__What you are asked to do__. Rewrite the part of the cycling forum thread below that begins at the words "## hontors (Oct" and stops after "(Nov 8, 2002)", changing "forum" to "message board".

__Source passage__.

5. for now, clip out ahead of a planned stop until you have refined your skills.

good luck.


----------



## hontors (Oct 4, 2009)

Thanks for the replies! Some great tips in here, I'm going to start focusing on always unclipping the same foot and using the countersteering technique.

This forum is a great group. Thanks again. - Jeff


----------



## Reynolds531 (Nov 8, 2002)

I rode clipless pedals for 7 years before my first fall last August. Broke my hip.
I now ride with loose toe clips and no cleats like I did for 30 years.
As Grant Peterson says, clipless pedals are quite useless unless you do all-out sprints or jump over dead animals.
I know I'm a Fred, but I don't miss the clipless pedals.


----------



## Frreed (Aug 17, 2006)

Reynolds531 said:


> I rode clipless pedals for 7 years before my first fall last August. Broke my hip.
> I now ride with loose toe clips and no cleats like I did for 30 years.
> As Grant Peterson says, clipless pedals are quite useless unless you do all-out sprints or jump over dead animals.
> I know I'm a Fred, but I don't miss the clipless pedals.


1. I rode with toe clips for about 7 years before "clipless" pedals came on the market.

__Data__.

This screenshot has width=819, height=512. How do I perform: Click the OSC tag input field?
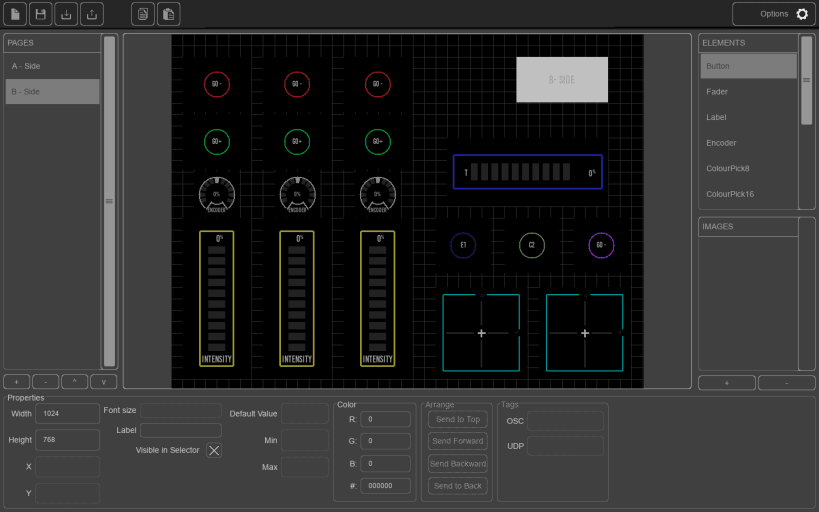point(565,421)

__Solution to this task__.
## hontors (Oct 4, 2009)

Thanks for the replies! Some great tips in here, I'm going to start focusing on always unclipping the same foot and using the countersteering technique.

This message board is a great group. Thanks again. - Jeff


----------



## Reynolds531 (Nov 8, 2002)